**Opdrachten**
1. Hoe lang besloot Richard Bottram volgens het fragment over zijn marathons iedere dag een marathon te lopen?
2. Neem uit het fragment over de marathons van Richard Bottram letterlijk het stuk over dat begint bij de woorden "Henry van VugtEen" en ophoudt na "ziel en zaligheid.".
3. Schrijf het fragment over de marathons van Richard Bottram verder na de laatste zin.

**Fragment**
******************************

Nadat we weer thuis zijn van vakantie rij ik met mijn gevonden steen naar Bladel om Richard Bottram een klein stukje hardlopend te begeleiden bij zijn op één na laatste marathon.
Zijn vriendin is vorig jaar overleden aan kanker en om dit verdriet te verwerken en geld op te halen voor bestrijding van kanker besloot  hij een jaar lang, iedere dag een marathon te gaan lopen. Zijn route voert hem door half Europa en nadert zijn missie zijn eindpunt.
Voor  mijn steen ‘man zonder hart’ vind ik intussen een klein steentje welk het gat erin precies opvulde.
Al hardlopend heb ik de steen aan hem overhandigd, met de wens dat zijn marathon365-actie hopelijk zijn gemis een klein beetje heeft opgevuld en zijn verdriet verzacht.

Henry van VugtEen paar weken later lees ik dat oud-leerling en ultrafietser Henry van Vugt uit Waardhuizen weer een ultrawedstrijd op de planning heeft staan. Van Parijs naar Brest en weer terug. 1220 km binnen tachtig uur met 10.000 hoogtemeters erin.
Opnieuw besef ik dat er best veel mensen zijn die niet de gemakkelijkste weg in het leven kiezen door het volgen van hun eigen missie.
Wat zou het mooi zou om al deze mensen bij elkaar te krijgen om hun ervaringen aan te horen en uit te wisselen.
Allemaal hebben ze hun hart geheel gericht op hun eigen uitdaging. Ze verliezen het  aan hun zelf opgelegde doel  en gaan ervoor met hun hele ziel en zaligheid.

******************************

**Bronfragment**
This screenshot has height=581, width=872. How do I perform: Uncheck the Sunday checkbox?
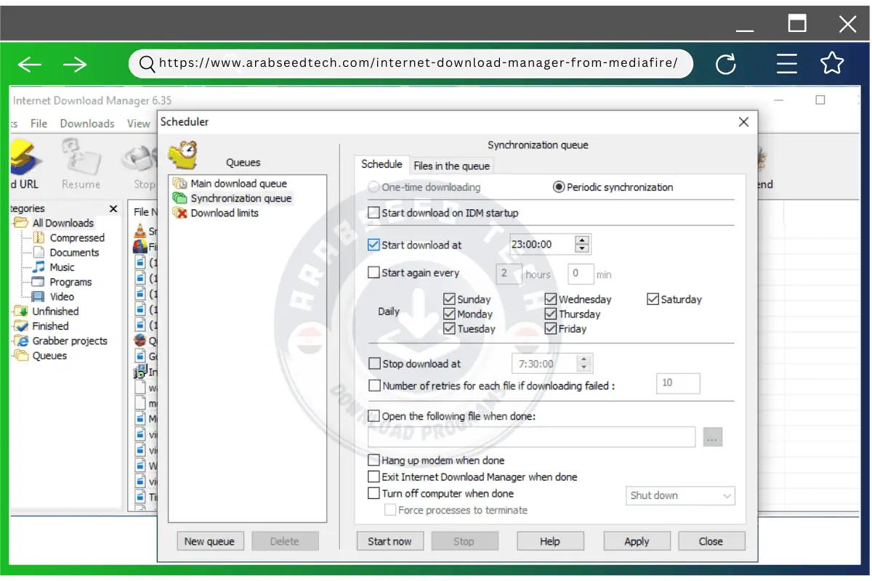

******************************

**Antwoorden**
1. Een jaar lang.

2.
Henry van VugtEen paar weken later lees ik dat oud-leerling en ultrafietser Henry van Vugt uit Waardhuizen weer een ultrawedstrijd op de planning heeft staan. Van Parijs naar Brest en weer terug. 1220 km binnen tachtig uur met 10.000 hoogtemeters erin.
Opnieuw besef ik dat er best veel mensen zijn die niet de gemakkelijkste weg in het leven kiezen door het volgen van hun eigen missie.
Wat zou het mooi zou om al deze mensen bij elkaar te krijgen om hun ervaringen aan te horen en uit te wisselen.
Allemaal hebben ze hun hart geheel gericht op hun eigen uitdaging. Ze verliezen het  aan hun zelf opgelegde doel  en gaan ervoor met hun hele ziel en zaligheid.

3.
Een andere manier om deze mensen met hun missie met elkaar te verbinden zou kunnen zijn door  één van mijn gevonden stenen met een gat erin, zo’n ‘hartsteen’, met deze bevlogen mensen mee te laten reizen en daarnaast om te ontdekken wat ze gemeen hebben.
Nadat ik een mooi klein steentje met een gat uit mijn bescheiden verzameling heb gevist hak ik het doormidden omdat het wat te groot en te zwaar is om mee te nemen. Daarna probeer ik de vage hartvorm van het steentje nog wat duidelijker  vorm te geven. Dan worden de twee helften van de steen voorzien van een mooi wit nylon koordje zodat deze op het hart gedragen kan worden.  Met zorg kies ik in de boekhandel  een klein notitieboekje met een harde kaft. In de hoek ervan boor ik een gaatje waardoor ik de steen met het koord aan het boekje kan vastmaken.

De volgende dag fiets ik naar Henry van Vugt. Als ik natgeregend door een plotseling opkomende stortbui zijn huis nader, staat hij net in de open schuurdeur naar buiten te kijken omdat de bui hem binnen houdt voor een laatste test van zijn verlichting voor de monstertocht in Frankrijk.  Hij weegt het steentje eens in zijn hand en zegt het wel mee te willen nemen. Ik vraag hem bovendien om in het boekje te schrijven wat hem toch bezielt om dat afschuwelijk eind te gaan fietsen. Ook dit wil hij doen.
De dagen dat hij zijn wedstrijd rijdt, draag ik de andere helft van de hartsteen bij me en vertel mensen de betekenis ervan en ben in gedachten bij de eenzame fietser op het Franse land.

pascal TankensDe volgende persoon  aan wie ik hierna het steentje heb meegegeven is Pascal Tankens uit Andel. Hij is al maanden aan het trainen voor zijn eerste  ‘ tachtig van de langstraat’,  een wandeltocht van tachtig kilometer die in twintig uur dient worden afgelegd.
Waar zal het nietige steentje allemaal terecht komen, welke verhalen zullen erbij geschreven worden in het bijbehorende boekje ‘Hart Rock eMotion’.
Kunst is nu om deze mensen te vinden.
Uw hulp is hierbij welkom.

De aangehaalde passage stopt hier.